4. Mme A..., ressortissante camerounaise née le 5 février 2004, a sollicité auprès de l’ambassade de France à Yaoundé, le 15 juillet 2026, la délivrance d’un visa d’entrée et de long séjour pour études, pour suivre, en 2026-2027, une formation intitulée « expert réseaux, infrastructure et sécurité », proposée par l’établissement d’enseignement supérieur privé « Institut catholique supérieur Saint-André » (ICSSA) de Niort. Par une décision du 3 août 2026, l’autorité diplomatique a rejeté cette demande. Un recours a été formé le 10 août 2026 auprès de la commission de recours contre les refus de visa d'entrée en France, dans les conditions prévues par l’article D. 312-3 du code de l’entrée et du séjour des étrangers et du droit d’asile.
5. Au soutien de sa demande de suspension, la requérante fait état de l’imminence de sa rentrée, prévue le 7 septembre prochain, sans qu’elle ne dispose de possibilité de report, de la perte du bénéfice de son admission dans un cursus sélectif et de l’incidence de ce refus de visa sur la continuité et la cohérence de son parcours d’études d’ingénieur spécialisé dans la sécurité des systèmes d’information. Elle fait également état du risque de perte définitive des frais qu’elle a déjà engagés pour préparer sa venue en France. Toutefois, il ressort de l’attestation délivrée par l’ICSSA que la rentrée peut s’effectuer jusqu’au 30 octobre 2026, soit postérieurement à la date à laquelle naîtrait, au plus tard, une décision implicite de la commission de recours, et que l’acompte qu’elle a déjà versé au titre des frais de scolarité lui sera intégralement remboursé en cas de refus définitif de délivrance de visa. En outre, la requérante n’établit pas que la non-réalisation de ce projet d’études serait, à ce stade, de nature à compromettre la poursuite de son parcours universitaire ou son insertion professionnelle, alors qu’elle a indiqué suivre un cursus en « management des systèmes d’information » à l’école nationale supérieure polytechnique de Yaoundé. Elle ne justifie au demeurant d’aucune autre circonstance particulière établissant que le refus de visa litigieux serait de nature à porter, en l’espèce, et dans l’attente de l’intervention de la décision de la commission de recours, une atteinte suffisamment grave et immédiate à sa situation personnelle et professionnelle. Dès lors, la condition d’urgence prévue à l’article L. 521-1 du code de justice administrative ne peut être regardée comme remplie. Il y a lieu, par suite, de faire application de l’article L. 522-3 précité du code de justice administrative et de rejeter la requête, en toutes ses conclusions.
O R D O N N E :
Article 1er : La requête de Mme A... est rejetée.

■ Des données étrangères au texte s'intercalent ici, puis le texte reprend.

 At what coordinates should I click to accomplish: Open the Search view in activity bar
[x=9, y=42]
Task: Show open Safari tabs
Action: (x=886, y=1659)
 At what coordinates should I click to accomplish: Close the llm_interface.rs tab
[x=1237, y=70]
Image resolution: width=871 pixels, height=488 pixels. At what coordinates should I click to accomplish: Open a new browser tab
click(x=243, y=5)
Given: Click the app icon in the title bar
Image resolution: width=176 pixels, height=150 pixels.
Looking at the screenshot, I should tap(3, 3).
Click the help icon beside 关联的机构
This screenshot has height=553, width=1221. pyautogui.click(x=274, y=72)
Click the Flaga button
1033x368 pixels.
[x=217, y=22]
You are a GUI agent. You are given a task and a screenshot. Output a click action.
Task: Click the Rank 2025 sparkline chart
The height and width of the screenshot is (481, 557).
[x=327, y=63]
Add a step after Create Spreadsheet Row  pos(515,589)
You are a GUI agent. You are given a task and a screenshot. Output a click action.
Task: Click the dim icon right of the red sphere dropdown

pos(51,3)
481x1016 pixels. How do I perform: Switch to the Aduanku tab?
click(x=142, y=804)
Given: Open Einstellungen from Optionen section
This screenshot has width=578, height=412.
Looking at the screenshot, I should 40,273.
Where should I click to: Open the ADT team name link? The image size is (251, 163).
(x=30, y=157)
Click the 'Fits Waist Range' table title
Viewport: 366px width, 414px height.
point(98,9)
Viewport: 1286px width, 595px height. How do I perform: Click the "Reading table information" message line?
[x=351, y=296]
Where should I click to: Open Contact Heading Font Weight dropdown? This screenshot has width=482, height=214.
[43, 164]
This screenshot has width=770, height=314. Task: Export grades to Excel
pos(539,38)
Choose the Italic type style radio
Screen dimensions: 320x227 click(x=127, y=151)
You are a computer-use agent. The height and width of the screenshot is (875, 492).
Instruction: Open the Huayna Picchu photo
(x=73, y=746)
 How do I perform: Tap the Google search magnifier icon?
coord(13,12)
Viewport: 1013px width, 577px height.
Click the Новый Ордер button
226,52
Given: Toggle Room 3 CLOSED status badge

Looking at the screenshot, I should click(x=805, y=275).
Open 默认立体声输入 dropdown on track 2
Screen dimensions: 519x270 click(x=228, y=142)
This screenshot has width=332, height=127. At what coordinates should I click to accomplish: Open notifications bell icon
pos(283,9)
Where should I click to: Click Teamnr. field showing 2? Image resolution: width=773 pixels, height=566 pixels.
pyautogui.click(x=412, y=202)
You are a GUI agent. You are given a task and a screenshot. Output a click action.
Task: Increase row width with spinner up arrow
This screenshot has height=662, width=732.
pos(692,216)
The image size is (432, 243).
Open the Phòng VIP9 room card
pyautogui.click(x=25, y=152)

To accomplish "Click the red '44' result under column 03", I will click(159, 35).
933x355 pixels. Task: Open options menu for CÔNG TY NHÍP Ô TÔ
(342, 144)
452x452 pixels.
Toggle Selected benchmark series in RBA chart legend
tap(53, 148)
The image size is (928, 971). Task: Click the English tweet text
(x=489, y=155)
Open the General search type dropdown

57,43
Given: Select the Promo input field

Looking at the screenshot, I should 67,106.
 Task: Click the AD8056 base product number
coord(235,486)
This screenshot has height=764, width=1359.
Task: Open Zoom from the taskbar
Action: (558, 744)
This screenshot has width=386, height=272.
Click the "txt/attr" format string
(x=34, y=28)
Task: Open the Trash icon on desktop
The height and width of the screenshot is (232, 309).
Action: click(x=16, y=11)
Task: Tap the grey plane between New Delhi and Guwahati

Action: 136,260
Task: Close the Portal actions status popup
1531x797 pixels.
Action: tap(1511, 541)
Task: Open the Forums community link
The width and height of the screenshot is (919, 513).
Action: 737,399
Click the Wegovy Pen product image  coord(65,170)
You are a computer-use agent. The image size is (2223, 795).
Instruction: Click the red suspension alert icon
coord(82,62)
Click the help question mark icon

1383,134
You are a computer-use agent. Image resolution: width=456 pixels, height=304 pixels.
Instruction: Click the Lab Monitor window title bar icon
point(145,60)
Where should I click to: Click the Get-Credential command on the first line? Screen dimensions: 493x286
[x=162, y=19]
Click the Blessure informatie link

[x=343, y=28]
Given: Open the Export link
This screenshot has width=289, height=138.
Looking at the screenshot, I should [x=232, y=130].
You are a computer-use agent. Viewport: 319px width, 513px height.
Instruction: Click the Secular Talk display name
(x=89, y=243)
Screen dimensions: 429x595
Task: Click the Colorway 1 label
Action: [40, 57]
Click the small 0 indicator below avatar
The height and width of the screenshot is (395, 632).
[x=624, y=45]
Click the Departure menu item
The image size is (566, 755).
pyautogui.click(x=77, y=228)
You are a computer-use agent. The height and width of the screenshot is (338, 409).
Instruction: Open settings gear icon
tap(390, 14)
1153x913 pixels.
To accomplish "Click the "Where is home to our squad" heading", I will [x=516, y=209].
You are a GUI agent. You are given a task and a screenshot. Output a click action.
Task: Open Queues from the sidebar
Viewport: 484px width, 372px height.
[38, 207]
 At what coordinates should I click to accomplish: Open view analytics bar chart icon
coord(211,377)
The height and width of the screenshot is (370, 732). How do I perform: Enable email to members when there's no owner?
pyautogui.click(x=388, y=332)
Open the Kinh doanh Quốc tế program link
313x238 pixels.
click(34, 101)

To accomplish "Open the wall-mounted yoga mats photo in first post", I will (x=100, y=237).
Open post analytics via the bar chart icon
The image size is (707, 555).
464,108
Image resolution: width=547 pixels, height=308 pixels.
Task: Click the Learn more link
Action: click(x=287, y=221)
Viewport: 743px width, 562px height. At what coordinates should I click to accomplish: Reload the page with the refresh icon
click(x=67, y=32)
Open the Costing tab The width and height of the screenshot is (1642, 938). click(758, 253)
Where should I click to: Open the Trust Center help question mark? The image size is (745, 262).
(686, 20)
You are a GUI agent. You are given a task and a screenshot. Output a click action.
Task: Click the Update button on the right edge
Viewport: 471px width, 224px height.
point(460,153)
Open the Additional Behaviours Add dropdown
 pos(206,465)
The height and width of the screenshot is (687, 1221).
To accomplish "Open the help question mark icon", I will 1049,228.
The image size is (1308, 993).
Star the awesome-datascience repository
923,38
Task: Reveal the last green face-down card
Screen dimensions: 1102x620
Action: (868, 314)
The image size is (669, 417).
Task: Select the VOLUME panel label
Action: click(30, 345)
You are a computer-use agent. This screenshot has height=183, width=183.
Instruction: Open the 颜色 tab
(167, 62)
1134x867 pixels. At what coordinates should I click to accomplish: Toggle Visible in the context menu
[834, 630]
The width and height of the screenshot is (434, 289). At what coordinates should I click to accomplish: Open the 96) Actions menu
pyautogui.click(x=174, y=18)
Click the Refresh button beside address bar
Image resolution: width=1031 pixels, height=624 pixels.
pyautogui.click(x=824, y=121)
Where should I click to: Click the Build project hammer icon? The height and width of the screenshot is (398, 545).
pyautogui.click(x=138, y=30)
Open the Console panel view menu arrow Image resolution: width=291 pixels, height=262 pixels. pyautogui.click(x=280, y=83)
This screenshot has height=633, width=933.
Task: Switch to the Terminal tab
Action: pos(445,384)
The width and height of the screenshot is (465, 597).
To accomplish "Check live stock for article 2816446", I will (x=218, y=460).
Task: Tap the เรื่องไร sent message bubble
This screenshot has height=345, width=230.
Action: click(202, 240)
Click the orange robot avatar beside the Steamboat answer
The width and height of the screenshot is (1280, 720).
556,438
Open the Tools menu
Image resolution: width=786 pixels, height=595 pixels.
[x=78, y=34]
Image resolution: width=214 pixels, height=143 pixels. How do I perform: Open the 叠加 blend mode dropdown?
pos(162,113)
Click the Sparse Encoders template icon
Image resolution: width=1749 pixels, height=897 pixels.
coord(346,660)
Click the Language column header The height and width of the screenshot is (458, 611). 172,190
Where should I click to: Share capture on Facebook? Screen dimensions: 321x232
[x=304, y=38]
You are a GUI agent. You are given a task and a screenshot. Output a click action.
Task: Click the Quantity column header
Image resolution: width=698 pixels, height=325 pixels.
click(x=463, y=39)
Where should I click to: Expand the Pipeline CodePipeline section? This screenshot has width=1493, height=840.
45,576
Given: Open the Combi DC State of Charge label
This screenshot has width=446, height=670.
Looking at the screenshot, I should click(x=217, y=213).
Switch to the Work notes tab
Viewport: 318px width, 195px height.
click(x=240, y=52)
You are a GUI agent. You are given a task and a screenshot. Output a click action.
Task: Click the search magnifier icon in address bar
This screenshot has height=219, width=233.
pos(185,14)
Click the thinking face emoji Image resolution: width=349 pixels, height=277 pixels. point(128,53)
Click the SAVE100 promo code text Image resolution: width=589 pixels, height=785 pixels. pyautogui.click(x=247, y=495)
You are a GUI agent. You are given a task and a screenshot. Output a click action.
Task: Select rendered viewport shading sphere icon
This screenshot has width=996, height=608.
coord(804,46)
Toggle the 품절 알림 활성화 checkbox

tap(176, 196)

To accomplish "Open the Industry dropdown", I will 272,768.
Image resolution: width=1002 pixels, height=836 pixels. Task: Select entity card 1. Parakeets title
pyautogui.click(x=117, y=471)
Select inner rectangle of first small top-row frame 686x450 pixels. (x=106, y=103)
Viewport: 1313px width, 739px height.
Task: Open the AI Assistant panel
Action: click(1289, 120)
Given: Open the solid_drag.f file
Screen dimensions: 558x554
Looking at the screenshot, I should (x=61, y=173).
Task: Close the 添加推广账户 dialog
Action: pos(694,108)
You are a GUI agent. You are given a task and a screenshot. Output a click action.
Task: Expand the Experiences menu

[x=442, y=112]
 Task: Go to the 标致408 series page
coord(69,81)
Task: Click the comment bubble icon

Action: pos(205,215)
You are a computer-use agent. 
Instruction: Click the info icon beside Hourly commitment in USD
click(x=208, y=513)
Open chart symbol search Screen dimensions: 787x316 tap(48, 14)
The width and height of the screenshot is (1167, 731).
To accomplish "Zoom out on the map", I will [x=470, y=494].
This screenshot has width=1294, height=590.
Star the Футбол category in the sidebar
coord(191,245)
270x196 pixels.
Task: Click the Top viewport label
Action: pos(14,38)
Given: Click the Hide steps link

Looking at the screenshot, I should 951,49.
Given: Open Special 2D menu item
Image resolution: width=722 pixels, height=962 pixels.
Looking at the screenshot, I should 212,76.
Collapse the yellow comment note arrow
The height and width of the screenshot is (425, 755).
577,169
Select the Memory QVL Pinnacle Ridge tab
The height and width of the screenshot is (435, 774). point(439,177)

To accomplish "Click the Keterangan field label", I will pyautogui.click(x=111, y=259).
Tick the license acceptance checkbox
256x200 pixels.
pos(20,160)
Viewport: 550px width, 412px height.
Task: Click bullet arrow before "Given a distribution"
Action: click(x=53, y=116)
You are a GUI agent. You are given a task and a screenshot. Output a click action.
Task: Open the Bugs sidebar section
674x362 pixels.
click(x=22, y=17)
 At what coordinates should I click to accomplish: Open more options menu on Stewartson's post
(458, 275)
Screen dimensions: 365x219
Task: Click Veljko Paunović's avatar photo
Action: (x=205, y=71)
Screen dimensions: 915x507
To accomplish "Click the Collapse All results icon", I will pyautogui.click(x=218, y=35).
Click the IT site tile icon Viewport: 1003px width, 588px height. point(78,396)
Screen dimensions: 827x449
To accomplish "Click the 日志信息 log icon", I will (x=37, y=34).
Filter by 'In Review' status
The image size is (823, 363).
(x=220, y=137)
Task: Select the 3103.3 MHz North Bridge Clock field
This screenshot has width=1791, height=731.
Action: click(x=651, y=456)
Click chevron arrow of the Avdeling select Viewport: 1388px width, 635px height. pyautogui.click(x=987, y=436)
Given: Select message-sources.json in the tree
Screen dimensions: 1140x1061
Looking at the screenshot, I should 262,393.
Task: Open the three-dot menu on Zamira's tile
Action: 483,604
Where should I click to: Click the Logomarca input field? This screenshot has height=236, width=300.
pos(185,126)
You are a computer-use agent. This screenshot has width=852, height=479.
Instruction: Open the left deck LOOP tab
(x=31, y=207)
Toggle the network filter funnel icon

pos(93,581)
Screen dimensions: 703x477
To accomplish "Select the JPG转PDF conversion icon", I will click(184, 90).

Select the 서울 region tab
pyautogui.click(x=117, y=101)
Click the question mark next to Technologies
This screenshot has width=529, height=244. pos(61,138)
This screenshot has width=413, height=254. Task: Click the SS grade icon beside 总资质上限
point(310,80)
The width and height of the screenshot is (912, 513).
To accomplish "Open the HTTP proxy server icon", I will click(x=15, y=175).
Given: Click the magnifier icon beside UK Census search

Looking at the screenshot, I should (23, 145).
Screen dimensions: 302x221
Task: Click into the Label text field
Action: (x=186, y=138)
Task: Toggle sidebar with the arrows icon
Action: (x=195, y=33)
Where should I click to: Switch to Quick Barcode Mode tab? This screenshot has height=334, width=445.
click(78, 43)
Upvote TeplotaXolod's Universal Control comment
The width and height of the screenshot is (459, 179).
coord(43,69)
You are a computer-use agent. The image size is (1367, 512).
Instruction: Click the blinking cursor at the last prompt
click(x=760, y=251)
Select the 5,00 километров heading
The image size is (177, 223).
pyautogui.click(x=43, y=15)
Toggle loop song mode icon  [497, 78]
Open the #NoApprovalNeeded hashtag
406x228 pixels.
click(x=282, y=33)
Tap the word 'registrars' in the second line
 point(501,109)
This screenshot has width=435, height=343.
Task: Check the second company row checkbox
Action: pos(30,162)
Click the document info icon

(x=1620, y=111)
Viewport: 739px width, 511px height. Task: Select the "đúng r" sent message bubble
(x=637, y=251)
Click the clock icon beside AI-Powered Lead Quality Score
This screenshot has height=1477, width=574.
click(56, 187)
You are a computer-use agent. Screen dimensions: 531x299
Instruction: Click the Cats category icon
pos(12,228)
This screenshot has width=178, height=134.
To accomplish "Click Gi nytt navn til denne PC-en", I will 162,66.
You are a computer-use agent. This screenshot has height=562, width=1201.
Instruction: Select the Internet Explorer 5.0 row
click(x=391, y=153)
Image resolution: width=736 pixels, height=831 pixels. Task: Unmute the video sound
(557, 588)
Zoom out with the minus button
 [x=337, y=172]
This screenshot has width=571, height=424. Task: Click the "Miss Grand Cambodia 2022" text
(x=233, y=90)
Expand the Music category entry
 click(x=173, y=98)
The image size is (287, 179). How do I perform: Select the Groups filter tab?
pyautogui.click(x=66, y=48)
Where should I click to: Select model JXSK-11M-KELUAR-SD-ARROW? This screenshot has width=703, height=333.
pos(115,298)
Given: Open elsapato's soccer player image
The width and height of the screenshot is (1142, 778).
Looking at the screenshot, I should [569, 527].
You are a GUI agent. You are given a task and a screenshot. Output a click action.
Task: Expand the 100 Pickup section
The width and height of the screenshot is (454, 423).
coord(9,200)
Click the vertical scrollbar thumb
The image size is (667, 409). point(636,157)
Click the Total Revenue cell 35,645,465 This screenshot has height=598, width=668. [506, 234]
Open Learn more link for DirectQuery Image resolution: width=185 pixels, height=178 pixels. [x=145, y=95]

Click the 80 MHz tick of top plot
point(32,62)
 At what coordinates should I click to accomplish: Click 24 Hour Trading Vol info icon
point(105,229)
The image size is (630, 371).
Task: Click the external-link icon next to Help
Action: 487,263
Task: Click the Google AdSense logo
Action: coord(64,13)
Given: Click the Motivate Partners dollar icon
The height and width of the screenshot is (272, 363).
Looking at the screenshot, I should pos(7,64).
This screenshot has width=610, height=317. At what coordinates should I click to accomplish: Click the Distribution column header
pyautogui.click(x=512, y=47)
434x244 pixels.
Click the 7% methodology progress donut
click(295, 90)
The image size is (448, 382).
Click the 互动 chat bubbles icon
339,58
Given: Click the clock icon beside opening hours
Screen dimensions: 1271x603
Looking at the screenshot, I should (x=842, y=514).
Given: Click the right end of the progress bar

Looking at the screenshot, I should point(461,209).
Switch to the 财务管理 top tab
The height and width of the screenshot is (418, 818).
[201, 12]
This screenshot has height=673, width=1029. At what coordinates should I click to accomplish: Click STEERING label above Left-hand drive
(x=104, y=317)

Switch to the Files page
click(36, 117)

Article 2 : La présente ordonnance sera notifiée à Mme B... A....
Une copie sera adressée au ministre de l’intérieur.
Fait à Nantes, le 1er septembre 2026.
Le juge des référés,
J. Danet
La République mande et ordonne au ministre de l'intérieur en ce qui le concerne ou à tous commissaires de justice à ce requis en ce qui concerne les voies de droit commun contre les parties privées, de pourvoir à l’exécution de la présente décision.